SERPINE1 DNA Methylation Levels Quantified in Blood Cells at Five Years of Age Are Associated with Adiposity and Plasma PAI-1 Levels at Five Years of Age

Round 1

Reviewer 1 Report

Review for International Journal of Molecular Science:

“SERPINE1 DNA methylation quantified in blood cell at five years of age are associated with adiposity and PAI-1 plasma levels at five years of age”

 

Reviewer summary:

In this study, DNA methylation in blood of the SERPINE1 locus was analyzed in children appr. 5 years of age. In parallel, plasma level of PAI-1, which is encoded by SERPINE1, was measured and used for association analyses with anthropometric data as well as the DNA methylation status of SERPINE1. Overall, the study is of interest to the field, especially because PAI-1 level were already associated with obesity development in the literature. However, the study would benefit from additional analyses. Please find comments below.

 

Major comments:

A figure of the gene structure of SERPINE1 would help the reader to understand what else might be considered in order to explain how DNA methylation at this locus might affect obesity parameters without affecting PAI-1 level directly. The authors mentioned, that BX649164 is located within the SERPINE1 locus and the observed methylation changes might affect this locus as well. If there are data available on gene expression or protein level of this gene, the authors should include association analyses specifically for this region. In general, including measurements of mRNA expression would be beneficial. Instead, functional analysis such as in vitro methylation of SERPINE1 or enzymatic demethylation in cell culture could proof a direct link of this epigenetic mark on the regulation of SERPINE1 expression and PAI-1 protein level. In addition, a hypermethylation of the ERE element was discussed to be of relevance for SERPINE1 level. The authors could use in vitro luciferase assays to eliminate the ERE region and proof functional consequences. In addition, it might be possible to hypermethylate a luciferase construct containing the ERE region and look for consequences on expression level.
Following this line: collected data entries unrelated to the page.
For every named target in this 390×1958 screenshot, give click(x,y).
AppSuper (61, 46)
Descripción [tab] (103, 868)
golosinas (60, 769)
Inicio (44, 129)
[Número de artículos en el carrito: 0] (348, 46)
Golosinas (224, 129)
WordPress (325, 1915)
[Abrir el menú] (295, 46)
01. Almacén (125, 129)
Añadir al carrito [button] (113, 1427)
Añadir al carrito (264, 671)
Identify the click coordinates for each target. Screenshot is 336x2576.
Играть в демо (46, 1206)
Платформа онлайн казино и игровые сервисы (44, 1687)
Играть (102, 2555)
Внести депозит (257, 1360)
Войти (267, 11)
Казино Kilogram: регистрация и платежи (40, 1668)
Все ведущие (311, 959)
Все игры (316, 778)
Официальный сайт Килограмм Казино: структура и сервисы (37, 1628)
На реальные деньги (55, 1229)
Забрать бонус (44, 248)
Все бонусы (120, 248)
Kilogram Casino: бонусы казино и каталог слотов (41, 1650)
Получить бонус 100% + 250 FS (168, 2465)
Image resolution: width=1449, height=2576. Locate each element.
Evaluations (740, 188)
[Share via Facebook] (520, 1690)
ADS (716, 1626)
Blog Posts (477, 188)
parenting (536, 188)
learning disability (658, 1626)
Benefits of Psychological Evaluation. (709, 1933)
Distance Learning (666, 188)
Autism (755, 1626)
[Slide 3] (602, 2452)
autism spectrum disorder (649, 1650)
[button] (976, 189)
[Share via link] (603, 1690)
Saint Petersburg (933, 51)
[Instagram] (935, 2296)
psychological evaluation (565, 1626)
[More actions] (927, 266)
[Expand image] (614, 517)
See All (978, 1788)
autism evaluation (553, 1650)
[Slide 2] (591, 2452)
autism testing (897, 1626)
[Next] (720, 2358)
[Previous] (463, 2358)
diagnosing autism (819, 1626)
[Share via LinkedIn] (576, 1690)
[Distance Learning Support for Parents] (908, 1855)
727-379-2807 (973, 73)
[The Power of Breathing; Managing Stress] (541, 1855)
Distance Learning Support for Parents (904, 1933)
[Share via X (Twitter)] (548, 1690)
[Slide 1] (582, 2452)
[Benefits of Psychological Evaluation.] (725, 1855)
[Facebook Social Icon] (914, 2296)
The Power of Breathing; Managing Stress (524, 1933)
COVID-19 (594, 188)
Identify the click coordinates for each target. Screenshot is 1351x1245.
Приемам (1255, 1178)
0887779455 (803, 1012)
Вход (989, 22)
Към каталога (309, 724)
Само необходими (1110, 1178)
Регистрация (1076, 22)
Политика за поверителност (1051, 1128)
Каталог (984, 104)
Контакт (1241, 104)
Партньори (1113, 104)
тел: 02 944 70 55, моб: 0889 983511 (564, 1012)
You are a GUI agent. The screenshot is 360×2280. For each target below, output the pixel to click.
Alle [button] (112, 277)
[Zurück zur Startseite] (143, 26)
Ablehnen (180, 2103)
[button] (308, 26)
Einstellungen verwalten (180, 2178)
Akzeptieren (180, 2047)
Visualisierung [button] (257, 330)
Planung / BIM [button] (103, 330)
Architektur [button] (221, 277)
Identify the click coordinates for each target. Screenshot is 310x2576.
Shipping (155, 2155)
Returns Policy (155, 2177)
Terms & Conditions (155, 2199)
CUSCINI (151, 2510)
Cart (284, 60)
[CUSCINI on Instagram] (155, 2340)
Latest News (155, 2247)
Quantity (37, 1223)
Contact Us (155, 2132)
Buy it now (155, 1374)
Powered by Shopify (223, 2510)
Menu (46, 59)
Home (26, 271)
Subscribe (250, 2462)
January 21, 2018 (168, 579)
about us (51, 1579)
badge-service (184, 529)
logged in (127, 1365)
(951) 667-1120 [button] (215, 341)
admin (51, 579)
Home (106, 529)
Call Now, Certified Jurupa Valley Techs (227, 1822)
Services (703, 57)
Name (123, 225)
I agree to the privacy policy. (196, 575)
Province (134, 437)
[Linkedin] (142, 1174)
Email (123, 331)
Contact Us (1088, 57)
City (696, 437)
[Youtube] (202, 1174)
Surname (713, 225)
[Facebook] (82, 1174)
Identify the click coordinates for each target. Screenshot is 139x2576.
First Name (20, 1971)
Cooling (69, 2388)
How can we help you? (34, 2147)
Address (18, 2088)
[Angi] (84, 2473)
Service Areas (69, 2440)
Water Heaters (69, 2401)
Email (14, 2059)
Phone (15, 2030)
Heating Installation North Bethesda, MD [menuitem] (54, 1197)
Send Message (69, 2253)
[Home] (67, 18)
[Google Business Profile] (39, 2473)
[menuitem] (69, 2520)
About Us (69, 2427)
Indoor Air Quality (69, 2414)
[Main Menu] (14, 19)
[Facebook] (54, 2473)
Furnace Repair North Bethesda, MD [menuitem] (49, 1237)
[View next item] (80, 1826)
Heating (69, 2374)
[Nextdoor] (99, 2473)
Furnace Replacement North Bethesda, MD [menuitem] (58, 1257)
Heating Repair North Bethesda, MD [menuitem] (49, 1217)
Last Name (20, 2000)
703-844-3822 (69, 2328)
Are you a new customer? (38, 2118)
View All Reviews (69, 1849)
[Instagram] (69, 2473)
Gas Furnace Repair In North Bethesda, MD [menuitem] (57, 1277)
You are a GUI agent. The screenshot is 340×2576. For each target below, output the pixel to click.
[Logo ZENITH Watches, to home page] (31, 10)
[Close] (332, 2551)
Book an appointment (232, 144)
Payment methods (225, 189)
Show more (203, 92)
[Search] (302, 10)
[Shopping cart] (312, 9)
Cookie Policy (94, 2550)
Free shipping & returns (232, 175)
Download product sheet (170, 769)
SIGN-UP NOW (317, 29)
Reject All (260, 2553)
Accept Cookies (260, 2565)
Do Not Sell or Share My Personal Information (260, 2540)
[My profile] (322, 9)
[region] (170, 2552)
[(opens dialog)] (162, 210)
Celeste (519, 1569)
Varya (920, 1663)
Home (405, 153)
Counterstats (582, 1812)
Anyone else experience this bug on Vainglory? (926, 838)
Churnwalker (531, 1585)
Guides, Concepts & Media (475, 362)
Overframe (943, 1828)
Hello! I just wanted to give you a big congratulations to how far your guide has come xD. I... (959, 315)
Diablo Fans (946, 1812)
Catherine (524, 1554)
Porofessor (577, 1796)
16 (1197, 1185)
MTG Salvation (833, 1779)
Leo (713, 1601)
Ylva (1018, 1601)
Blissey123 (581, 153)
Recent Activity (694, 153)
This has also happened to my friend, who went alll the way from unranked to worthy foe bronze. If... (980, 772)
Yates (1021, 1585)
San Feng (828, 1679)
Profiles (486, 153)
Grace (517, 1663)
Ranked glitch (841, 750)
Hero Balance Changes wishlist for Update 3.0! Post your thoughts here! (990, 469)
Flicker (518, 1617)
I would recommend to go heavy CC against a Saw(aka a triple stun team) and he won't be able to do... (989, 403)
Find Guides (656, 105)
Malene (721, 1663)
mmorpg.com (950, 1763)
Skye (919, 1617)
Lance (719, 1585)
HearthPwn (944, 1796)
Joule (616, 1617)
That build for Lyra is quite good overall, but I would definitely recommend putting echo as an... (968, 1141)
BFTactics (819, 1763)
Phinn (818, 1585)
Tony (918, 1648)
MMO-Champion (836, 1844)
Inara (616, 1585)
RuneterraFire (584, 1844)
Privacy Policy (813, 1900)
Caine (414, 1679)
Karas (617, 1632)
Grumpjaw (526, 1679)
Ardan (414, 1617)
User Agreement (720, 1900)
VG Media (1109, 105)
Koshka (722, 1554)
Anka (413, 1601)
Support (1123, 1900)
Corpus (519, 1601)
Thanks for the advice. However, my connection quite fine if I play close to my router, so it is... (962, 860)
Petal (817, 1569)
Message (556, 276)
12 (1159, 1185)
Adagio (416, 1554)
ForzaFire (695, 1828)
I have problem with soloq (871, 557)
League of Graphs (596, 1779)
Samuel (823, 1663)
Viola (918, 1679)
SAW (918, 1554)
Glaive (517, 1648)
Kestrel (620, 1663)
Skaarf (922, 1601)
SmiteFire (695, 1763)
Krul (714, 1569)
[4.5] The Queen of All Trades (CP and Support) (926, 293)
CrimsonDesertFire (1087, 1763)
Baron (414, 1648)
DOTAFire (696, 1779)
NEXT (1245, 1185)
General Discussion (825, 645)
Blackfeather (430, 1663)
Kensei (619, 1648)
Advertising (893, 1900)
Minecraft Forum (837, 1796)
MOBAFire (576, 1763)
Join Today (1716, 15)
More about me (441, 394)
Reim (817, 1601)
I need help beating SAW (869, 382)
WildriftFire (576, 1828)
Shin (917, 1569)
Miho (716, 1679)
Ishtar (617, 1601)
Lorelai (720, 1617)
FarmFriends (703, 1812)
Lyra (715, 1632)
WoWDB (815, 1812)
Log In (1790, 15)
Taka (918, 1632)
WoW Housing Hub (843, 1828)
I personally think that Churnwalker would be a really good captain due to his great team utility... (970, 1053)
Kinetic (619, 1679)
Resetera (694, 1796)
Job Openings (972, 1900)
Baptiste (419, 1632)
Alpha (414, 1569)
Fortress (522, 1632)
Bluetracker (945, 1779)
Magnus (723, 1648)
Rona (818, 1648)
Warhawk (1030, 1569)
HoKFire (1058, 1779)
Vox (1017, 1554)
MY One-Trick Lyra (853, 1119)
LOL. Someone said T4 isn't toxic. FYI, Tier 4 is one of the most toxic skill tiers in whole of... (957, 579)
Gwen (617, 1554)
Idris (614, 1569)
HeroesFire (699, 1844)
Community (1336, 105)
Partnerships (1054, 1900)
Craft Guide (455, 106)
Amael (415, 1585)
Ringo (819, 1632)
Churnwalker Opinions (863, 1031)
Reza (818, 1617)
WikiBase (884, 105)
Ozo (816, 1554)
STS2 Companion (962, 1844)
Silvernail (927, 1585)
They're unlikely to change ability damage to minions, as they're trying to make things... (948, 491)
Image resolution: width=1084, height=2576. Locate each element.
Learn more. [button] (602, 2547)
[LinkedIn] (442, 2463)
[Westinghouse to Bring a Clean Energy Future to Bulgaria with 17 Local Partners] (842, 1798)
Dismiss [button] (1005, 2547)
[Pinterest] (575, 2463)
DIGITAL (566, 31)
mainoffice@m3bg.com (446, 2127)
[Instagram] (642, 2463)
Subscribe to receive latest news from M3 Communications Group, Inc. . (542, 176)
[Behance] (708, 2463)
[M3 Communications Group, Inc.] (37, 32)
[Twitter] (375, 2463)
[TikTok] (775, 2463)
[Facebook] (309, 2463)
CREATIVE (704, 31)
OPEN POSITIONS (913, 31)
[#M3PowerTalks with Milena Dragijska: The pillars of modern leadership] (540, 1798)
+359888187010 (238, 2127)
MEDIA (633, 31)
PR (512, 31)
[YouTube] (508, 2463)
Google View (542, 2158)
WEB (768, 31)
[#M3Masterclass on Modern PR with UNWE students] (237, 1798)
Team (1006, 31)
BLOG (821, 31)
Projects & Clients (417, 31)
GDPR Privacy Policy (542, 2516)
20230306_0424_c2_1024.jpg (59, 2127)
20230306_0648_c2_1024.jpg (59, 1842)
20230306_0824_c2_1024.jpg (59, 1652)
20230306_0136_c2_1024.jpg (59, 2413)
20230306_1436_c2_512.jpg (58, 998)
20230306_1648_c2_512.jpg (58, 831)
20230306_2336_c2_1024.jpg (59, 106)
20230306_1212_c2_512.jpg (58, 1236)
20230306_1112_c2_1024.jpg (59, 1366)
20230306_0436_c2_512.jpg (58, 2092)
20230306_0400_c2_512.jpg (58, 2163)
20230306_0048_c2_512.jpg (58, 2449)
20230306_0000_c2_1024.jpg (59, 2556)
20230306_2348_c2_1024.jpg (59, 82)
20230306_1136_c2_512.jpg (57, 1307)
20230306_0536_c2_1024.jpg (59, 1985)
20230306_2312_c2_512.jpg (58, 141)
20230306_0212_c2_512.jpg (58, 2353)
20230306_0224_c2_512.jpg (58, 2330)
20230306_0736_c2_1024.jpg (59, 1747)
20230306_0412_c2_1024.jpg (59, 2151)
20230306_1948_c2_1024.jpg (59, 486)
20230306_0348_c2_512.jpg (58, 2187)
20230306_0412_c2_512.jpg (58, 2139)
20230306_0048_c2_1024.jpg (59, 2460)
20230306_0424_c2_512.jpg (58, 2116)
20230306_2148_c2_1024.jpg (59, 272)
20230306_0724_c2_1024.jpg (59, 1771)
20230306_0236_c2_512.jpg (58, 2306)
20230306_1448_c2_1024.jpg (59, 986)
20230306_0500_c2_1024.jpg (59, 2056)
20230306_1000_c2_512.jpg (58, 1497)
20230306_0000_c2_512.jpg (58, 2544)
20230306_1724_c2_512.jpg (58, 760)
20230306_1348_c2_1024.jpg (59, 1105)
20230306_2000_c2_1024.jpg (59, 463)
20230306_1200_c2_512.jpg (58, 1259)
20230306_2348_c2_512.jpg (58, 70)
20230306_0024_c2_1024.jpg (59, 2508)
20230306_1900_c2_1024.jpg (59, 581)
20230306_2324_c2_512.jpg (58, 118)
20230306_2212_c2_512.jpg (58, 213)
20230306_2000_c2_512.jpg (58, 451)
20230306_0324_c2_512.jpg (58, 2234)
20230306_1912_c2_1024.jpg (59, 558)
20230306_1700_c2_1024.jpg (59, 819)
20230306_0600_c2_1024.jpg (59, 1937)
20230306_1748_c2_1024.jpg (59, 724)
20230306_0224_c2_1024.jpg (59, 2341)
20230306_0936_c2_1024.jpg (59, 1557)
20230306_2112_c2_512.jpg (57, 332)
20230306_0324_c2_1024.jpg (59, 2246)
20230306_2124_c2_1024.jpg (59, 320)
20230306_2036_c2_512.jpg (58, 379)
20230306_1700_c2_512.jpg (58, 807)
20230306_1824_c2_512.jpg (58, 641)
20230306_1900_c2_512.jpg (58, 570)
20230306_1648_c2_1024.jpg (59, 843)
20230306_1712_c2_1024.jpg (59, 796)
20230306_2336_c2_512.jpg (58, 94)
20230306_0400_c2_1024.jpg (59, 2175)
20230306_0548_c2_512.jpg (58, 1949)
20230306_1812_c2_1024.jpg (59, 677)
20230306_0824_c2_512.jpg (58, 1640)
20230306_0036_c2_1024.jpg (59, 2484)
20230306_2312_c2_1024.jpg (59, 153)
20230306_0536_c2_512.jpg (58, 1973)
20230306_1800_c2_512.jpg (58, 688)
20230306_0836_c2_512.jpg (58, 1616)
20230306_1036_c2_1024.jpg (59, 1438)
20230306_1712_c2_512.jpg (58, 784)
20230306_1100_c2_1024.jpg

In the introduction and discussion, the authors comment on the genomic positions of the analysed CpG sites (promoter, intronic, shelf, shore etc.). The manuscript would benefit from a figure showing the positions of the CpG sites within the genomic context.

As EPIC Arrays were used, I am wondering why only SERPINE1 was the focus of this manuscript. A general genomewide analyses of alterations of DNA methylation in the studied cohort would be possible and of high interest. The same is true for gene expression analyses.

 

Minor comments:

Including a short notice of the definition of obesity in children would be helpful to readers not being experts in childhood obesity.

In Table S2, please include the reason of multiple testing as cutoff for choosing a p-value < 0.015 for significance.

There are some spelling and grammar errors throughout the manuscript, please check carefully. Here are some recommendations for improvement:

Introduction, line 49: … over the past few decades… …children aged 5 years and below….

Introduction, line 62: please add full version of IRS. …Also, due to its inhibitory effect…..

Introduction, line 64: …the inability of releasing fatty acids…

Introduction, Line 66: please mention, that PAI-039 is an inhibitor of PAI-1.

Introduction, Line 68: …in the development of obesity.

Introduction, Line 73: …not associated with elevated transcription….

Discussion Line 166: …but the impact in gene body…. (please note: although DNA methylation in the promoter region is mostly correlated with mRNA repression, it can also be different. For instance, high methylation leads to high gene expression.)

Author Response

                                                                                                                     September 2022

Dear Ms. Hazel Zhang

 

We would like to thank you for your interest in our work and the reviewers for their careful revision of our manuscript. Please find enclosed the revised version of our manuscript entitled: “SERPINE1 DNA methylation quantified in blood cells at five years of age is associated with adiposity and plasma PAI-1 levels at five years of age”: changes in the text were highlighted in yellow. You will also find below the responses to the comments raised by the reviewers.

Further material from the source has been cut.